Tasks to perform |
1. In the forum thread about stocking a 15-gallon tank, what is the smallest tank recommended for yellow labs?
2. Collect every line of the listing that contains the word "Instruction".

# Start of Extracted text

# stocking 15 gallon tank?



## rob91 (Jan 8, 2010)

hi all, im after some recommendations on what fish to put in my 15 gallon tank i just want a breeding pair in there, my local fish shop only have kribensis (which i already have in another 15g with there first batch of fry, very stoked  ), convicts, electric yellow labs, and other bigger cichlids like oscars and jack dempseys. What do you guys think about buying fish online is it a good idea? I wouldn't know where to buy from i live in tasmania?


----------



## DJRansome (Oct 29, 2005)

Welcome to Cichlid-forum!

A 15 gallon tank is not going to be big enough to house a cichlid from Malawi. Even if it was, Malawi cichlids do not pair, they are harem breeders and need many females for every male. When kept in pairs, the female is likely to be killed by the male.

The smallest tank I would try for yellow labs would be 29G that is at least 30" long and I'd put at 1m:4f in the tank. Full-size (6") mbuna would need a 48" tank.

A 15 gallon tank would be nice for shellies from Lake Tanganyika or possibly for some cichlids from somewhere outside the African Rift Lakes.

Ordering fish online works great.


----------



## ridley25 (Jan 5, 2008)

I have a 15 gallon for my Multies - great size for a great fish. Not as colourful, but fiesty without all the killing.

kevin


----------



## rob91 (Jan 8, 2010)

thanks guys i thought it would be a bit small for the labs and convicts ill have to get a bigger tank  them multis sound interesting do you know anywhere online i could get them that would deliver to tasmania?

# End of Extracted text
# Start of Dataset extract

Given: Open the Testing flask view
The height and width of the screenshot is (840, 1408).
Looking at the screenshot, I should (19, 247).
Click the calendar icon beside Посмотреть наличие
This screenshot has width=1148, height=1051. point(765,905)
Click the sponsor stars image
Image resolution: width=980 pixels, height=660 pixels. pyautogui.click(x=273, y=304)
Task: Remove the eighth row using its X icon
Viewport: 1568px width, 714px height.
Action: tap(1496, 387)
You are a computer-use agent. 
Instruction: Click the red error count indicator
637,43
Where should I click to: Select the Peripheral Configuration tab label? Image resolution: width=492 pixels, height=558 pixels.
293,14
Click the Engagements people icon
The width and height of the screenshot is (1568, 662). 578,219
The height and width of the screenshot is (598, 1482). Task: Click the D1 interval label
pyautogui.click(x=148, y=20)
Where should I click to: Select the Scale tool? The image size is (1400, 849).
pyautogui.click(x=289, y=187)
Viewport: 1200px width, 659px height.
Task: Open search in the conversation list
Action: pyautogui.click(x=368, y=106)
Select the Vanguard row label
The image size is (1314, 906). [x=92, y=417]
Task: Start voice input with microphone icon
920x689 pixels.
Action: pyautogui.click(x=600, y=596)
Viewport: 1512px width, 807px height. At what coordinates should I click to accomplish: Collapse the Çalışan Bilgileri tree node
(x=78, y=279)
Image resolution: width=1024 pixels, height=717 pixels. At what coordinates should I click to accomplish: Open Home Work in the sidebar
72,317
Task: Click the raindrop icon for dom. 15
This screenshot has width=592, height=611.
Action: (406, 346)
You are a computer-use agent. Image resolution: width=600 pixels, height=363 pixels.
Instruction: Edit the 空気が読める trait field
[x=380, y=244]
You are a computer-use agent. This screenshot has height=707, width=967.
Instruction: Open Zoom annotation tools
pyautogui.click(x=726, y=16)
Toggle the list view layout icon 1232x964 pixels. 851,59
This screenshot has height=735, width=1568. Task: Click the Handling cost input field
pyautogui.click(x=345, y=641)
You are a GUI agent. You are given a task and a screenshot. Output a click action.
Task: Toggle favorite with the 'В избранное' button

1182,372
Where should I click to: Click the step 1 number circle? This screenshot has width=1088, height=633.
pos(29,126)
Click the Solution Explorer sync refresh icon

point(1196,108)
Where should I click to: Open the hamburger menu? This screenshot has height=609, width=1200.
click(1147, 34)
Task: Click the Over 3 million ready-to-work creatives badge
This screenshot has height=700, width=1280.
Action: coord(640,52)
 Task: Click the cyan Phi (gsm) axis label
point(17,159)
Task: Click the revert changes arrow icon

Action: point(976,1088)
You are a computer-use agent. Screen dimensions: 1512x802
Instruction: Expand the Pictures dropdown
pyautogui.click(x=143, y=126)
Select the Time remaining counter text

# End of Dataset extract

Solutions to the tasks |
1. A 29-gallon tank that is at least 30 inches long.

2.
Instruction: Click the red error count indicator
Instruction: Edit the 空気が読める trait field
Instruction: Open Zoom annotation tools
Instruction: Expand the Pictures dropdown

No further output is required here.